— START Passage given —

Why We Should Encourage Agriculture Studies At Private Colleges

Impact

The global food crisis was the theme at the Northwestern University Conference on Human Rights that I attended this past weekend. Yet, almost all of the 40+ delegates hailed not from our nation’s agricultural universities — known as land grant schools—but from private universities. To me, that raised a fundamental concern: how can we go beyond land grant colleges and incorporate agriculture programs into our elite private institutions?

The 2008 food crisis that pushed millions into the ranks of the hungry, and which triggered riots in over 30 countries, served as a wake-up call about the fragile state of global agriculture. Today’s students will be called upon to address this problem. Yet, if our top colleges and universities aren’t teaching agriculture, then how we encourage their graduates to enter this field? 

Indeed, the very complexity of the current food situation underlines the importance of bringing agriculture into schools outside the land grant system. Combating world hunger isn’t merely about increasing yields, a myth I dispel in my recent PolicyMic column. Rather, it’s about recognizing the social transformations associated with particular types of agricultural systems, especially how certain systems increase the vulnerability of the world’s poorest people. There is hardly a better way to address these social factors than by integrating agriculture programs into anthropology, geography, and sociology departments.

— END Passage given —
— START Data section —

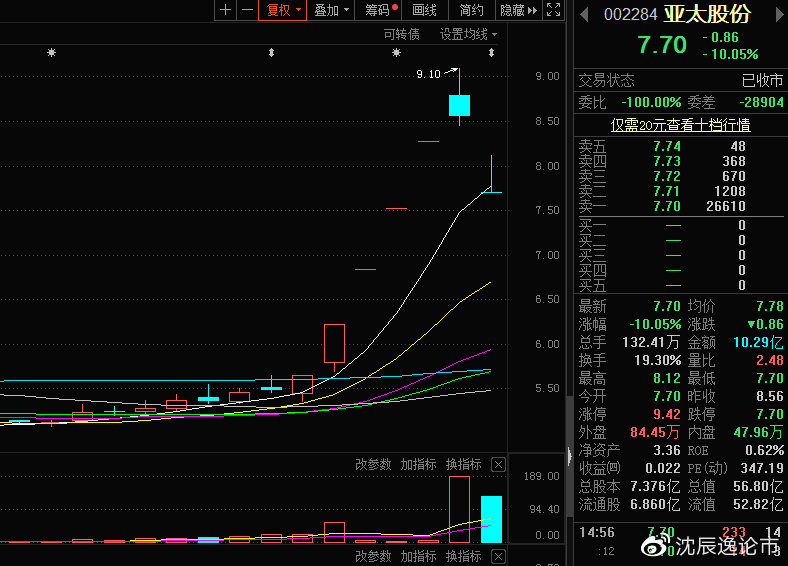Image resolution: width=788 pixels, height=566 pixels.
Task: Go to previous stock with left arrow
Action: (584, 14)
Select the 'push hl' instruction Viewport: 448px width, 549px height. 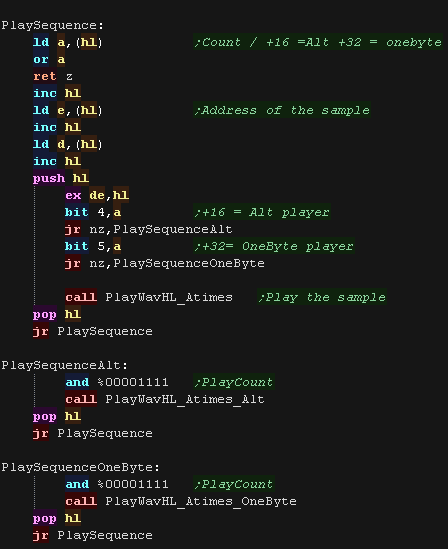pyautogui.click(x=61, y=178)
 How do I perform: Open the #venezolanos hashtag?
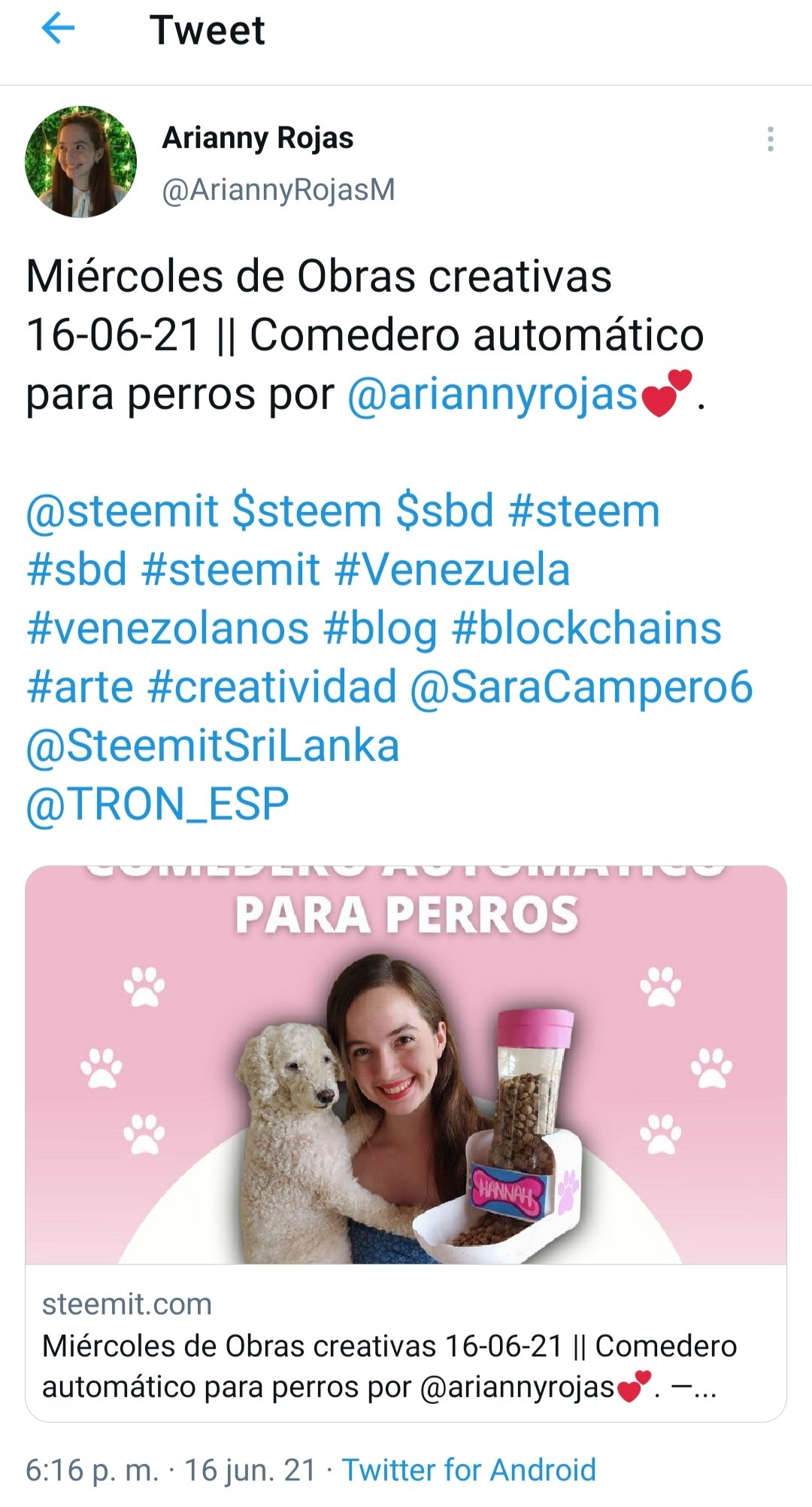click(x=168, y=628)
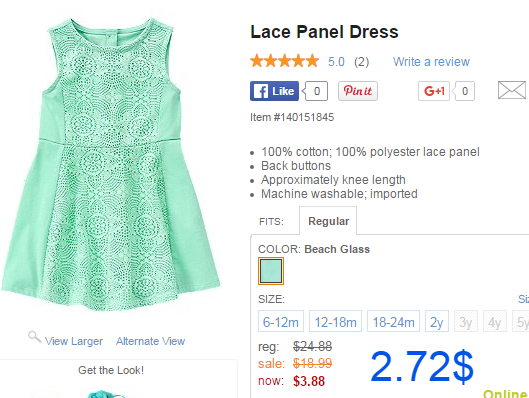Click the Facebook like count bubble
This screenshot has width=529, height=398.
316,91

— END Data section —
— START Data section —

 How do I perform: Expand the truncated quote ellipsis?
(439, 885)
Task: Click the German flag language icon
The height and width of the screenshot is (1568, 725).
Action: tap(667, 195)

— END Data section —

» Problem details
Reproduce the essay on agriculture studies word for word, everything from "Indeed, the very" down to "and sociology departments.". The records were drawn from a different source than the essay on agriculture studies.

» Response to this exercise
Indeed, the very complexity of the current food situation underlines the importance of bringing agriculture into schools outside the land grant system. Combating world hunger isn’t merely about increasing yields, a myth I dispel in my recent PolicyMic column. Rather, it’s about recognizing the social transformations associated with particular types of agricultural systems, especially how certain systems increase the vulnerability of the world’s poorest people. There is hardly a better way to address these social factors than by integrating agriculture programs into anthropology, geography, and sociology departments.